С этих пор “Саливан” был закрыт для меня моей же мамой. Он стал вражеской территорией. “Вход воспрещен!” даже в дневное время. Чтобы не пропустить воскресные сериалы — “Бэтман”, “Зеленый Шершень”, “Фантом”, — я вынужден был заходить в зал только после начала сеанса, в темноте занимать свое место в самом конце зала поближе к выходу и выскальзывать за дверь еще до того, как зажжется свет. Ничто не помогало мне избежать несчастья быть побитым. Нетрудно представить, как это происходило, — удар в челюсть и все. Когда же это закончится? Что станет с тобой? Ты выбыл из игры, к тебе навсегда приклеился ярлык “мальчика для битья”.

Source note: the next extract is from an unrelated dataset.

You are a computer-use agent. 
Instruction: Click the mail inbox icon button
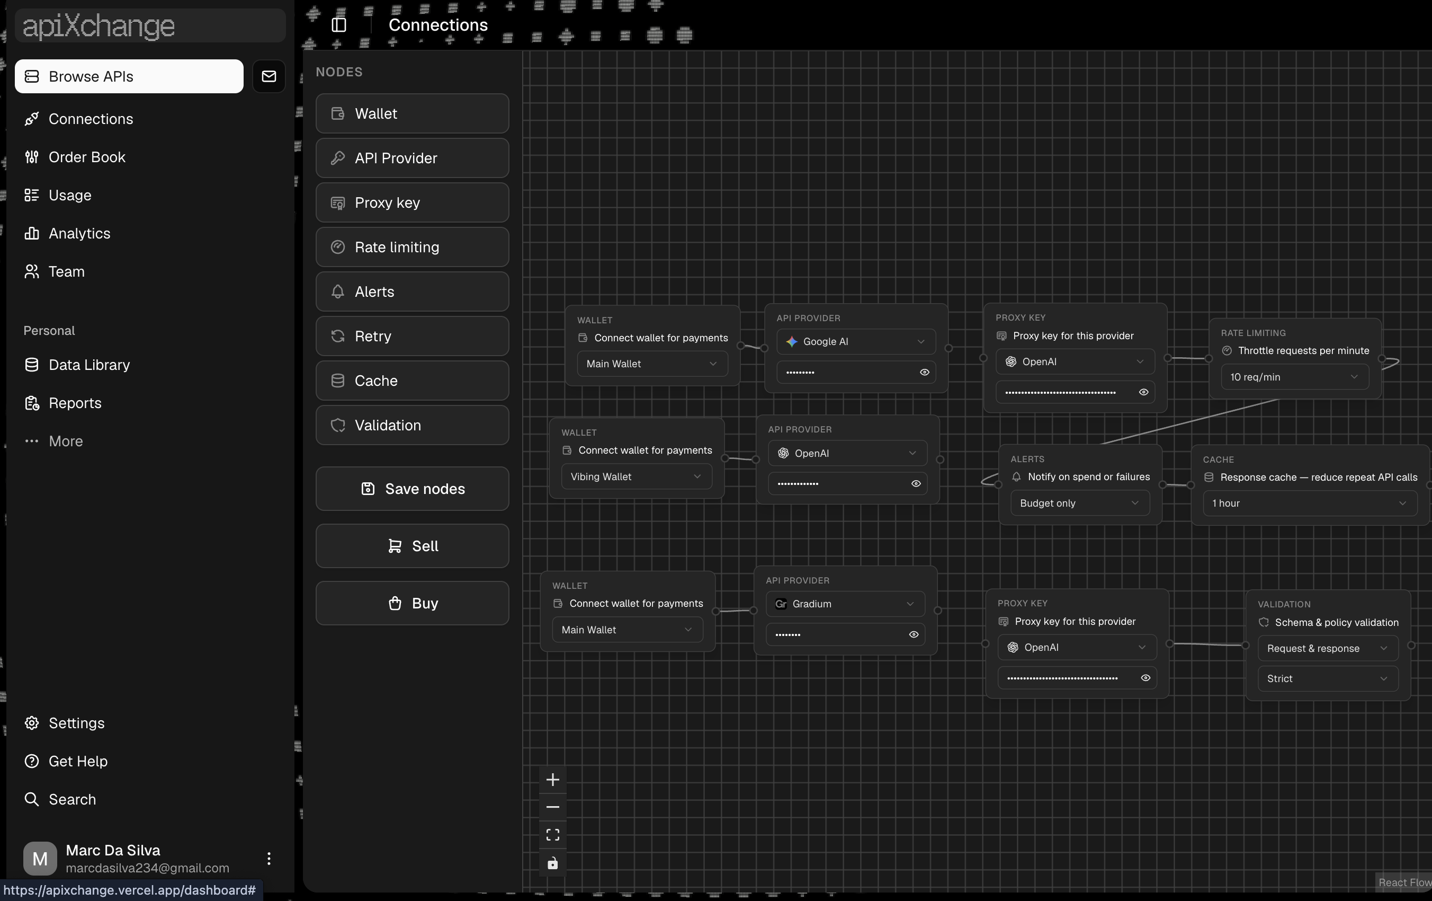269,76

И снова возвращение к мамочке? Когда из года в год я жил с ней в условиях непрерывной вражды? Она была самодовольной, назойливой, подозрительной, контролирующей, язвительной, очень самоуверенной и глубоко невежественной (но сообразительной — даже я замечал это). Ни один теплый момент моей жизни не был связан с ней, никогда я не гордился ею, никогда не был счастлив от того, что она моя мама. У нее был ядовитый язык и злобное слово про каждого и для каждого, кроме моего отца и сестры.
Я любил сестру моего отца, тетушку Ханни, ее ласку, бесконечную теплоту, ее жареные сосиски, завернутые в кусочки сыра, ее непревзойденный штрудель, рецепт которого, к сожалению, безвозвратно был для меня утерян (ее сын не выслал мне его — но это другая история). Но больше всего я любил воскресные приезды Ханны. В этот день она закрывала свою закусочную “Морской Ярд” и разрешала мне часами играть в пинбол. Она позволяла подкладывать бумажные шарики под ножки автомата, чтобы замедлить спуск шарика и набрать побольше очков. Мое обожание Ханны приводило к безумным нападкам моей мамы на невестку. У мамы был свой унылый перечень недостатков Ханны: ее бедность, отвращение к работе в магазине, глупый муж, недостаток гордости и готовность принимать любое унижение.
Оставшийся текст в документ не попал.